- SOAL LATIHAN
[1] Sunting bagian artikel tentang royalti musik yang dimulai dengan kata-kata berisi "Bola Liar Royalti" dan diakhiri dengan "komersial di dalamnya.", lalu ganti "cafe" dengan "kedai kopi".
[2] Jawablah pertanyaan berikut berdasarkan artikel tentang royalti musik.
(a) Mengapa banyak pemilik cafe ogah memutar musik?
(b) Undang-undang apa yang revisinya akan dibahas oleh Komisi X DPR RI?
(c) Siapa Ketua Komisi XIII DPR yang disebut dalam artikel?

- KUTIPAN
--- --- ---
Bola Liar Royalti Musik, Rakyat Jangan Ditakut-Takuti


Ilustrasi panggung Hammersonic Festival. Foto doc. ravel
MerahPutih.com - Isu royalti musisi saat ini jadi bola liar. Bahkan, publik atau berbagai pemilik cafe ogah memutar musik karena takut ditagih royalti.
DPR menilai perlu adanya pengaturan yang jelas dan tegas terkait masalah royalti dalam pembahasan revisi Undang-Undang Nomor 28 Tahun 2014 tentang Hak Cipta yang akan dibahas oleh Komisi X DPR RI.
Ketua Komisi XIII DPR Willy Aditya menilai pemutaran lagu dari musik berlisensi di acara sosial seperti pernikahan, hiburan warga, olah raga warga, dan sejenisnya harus dilihat sebagai penggunaan untuk kegiatan sosial, dan tidak ada sifat komersial di dalamnya.
--- --- ---
Data tercatat
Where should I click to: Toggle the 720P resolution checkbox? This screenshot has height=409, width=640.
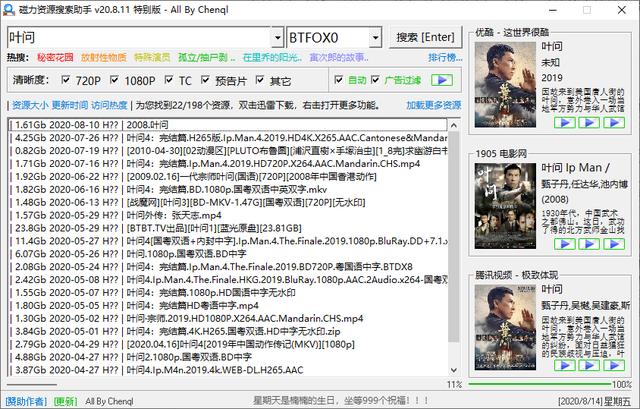pos(67,80)
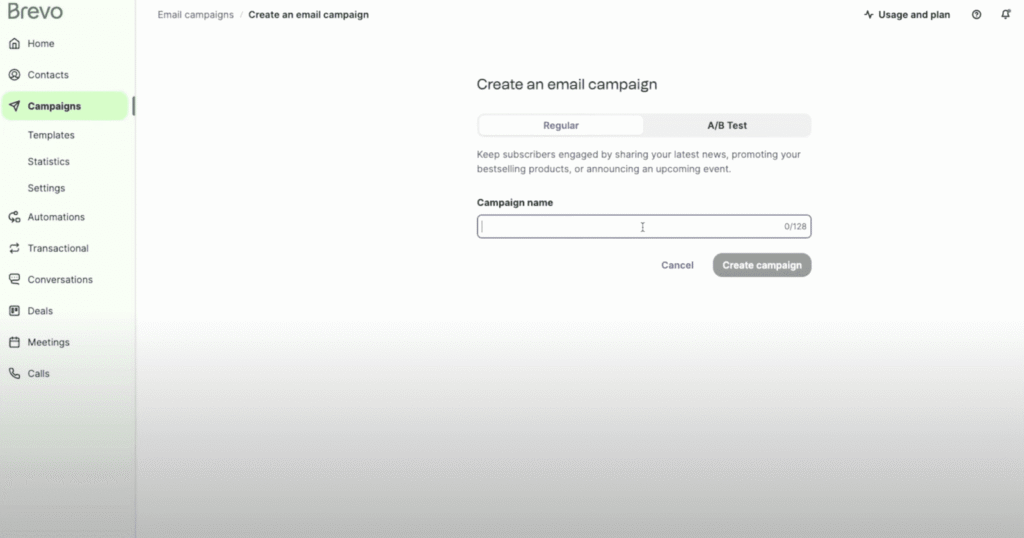Click the Home icon in sidebar
The height and width of the screenshot is (538, 1024).
click(14, 44)
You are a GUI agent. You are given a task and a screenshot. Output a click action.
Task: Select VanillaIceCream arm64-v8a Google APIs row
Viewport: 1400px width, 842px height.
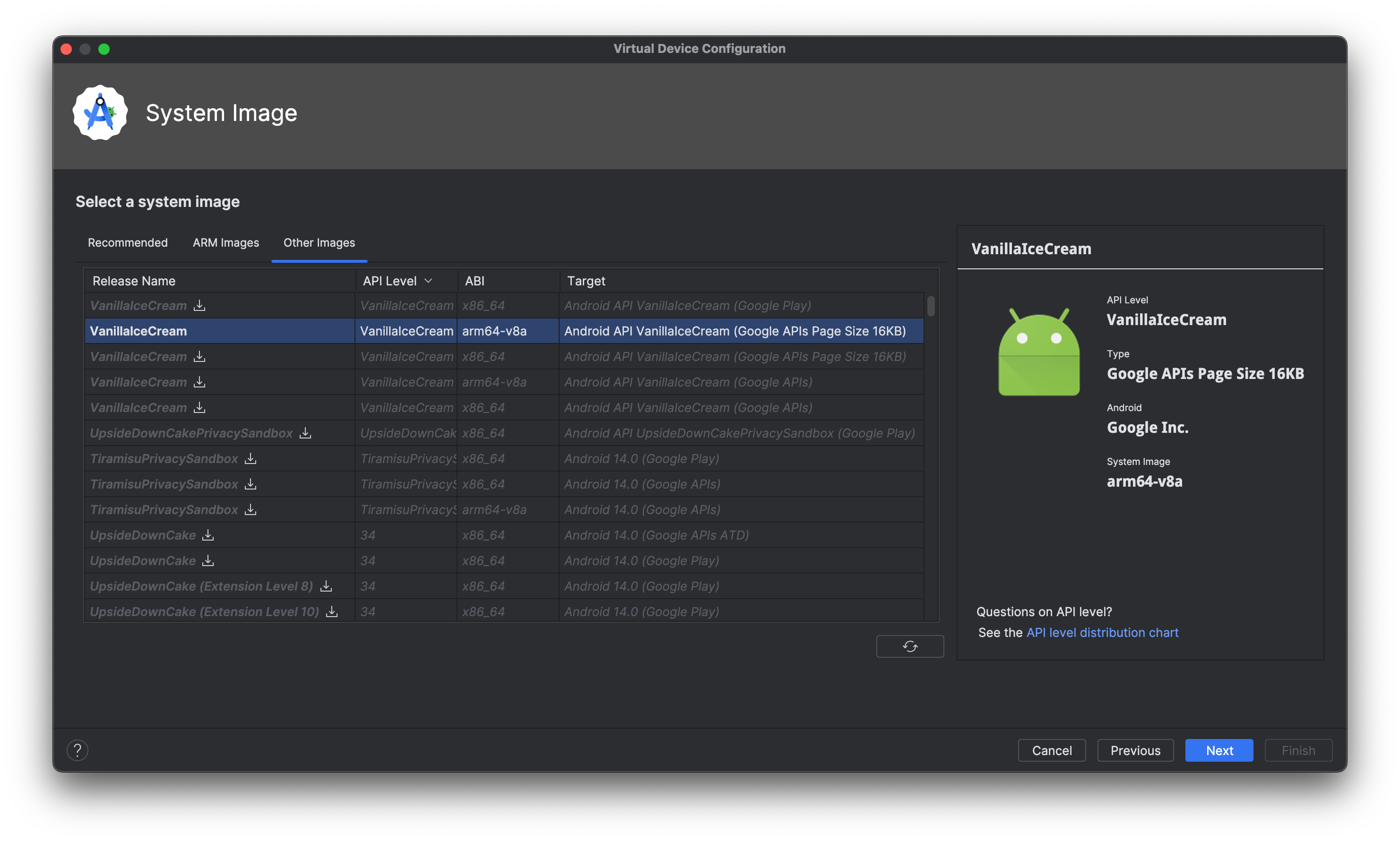pyautogui.click(x=500, y=381)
--- --- ---
- DAFTAR JAWABAN
[1]
Bola Liar Royalti Musik, Rakyat Jangan Ditakut-Takuti


Ilustrasi panggung Hammersonic Festival. Foto doc. ravel
MerahPutih.com - Isu royalti musisi saat ini jadi bola liar. Bahkan, publik atau berbagai pemilik kedai kopi ogah memutar musik karena takut ditagih royalti.
DPR menilai perlu adanya pengaturan yang jelas dan tegas terkait masalah royalti dalam pembahasan revisi Undang-Undang Nomor 28 Tahun 2014 tentang Hak Cipta yang akan dibahas oleh Komisi X DPR RI.
Ketua Komisi XIII DPR Willy Aditya menilai pemutaran lagu dari musik berlisensi di acara sosial seperti pernikahan, hiburan warga, olah raga warga, dan sejenisnya harus dilihat sebagai penggunaan untuk kegiatan sosial, dan tidak ada sifat komersial di dalamnya.

[2]
(a) Mereka takut ditagih royalti.
(b) Undang-Undang Nomor 28 Tahun 2014 tentang Hak Cipta.
(c) Willy Aditya.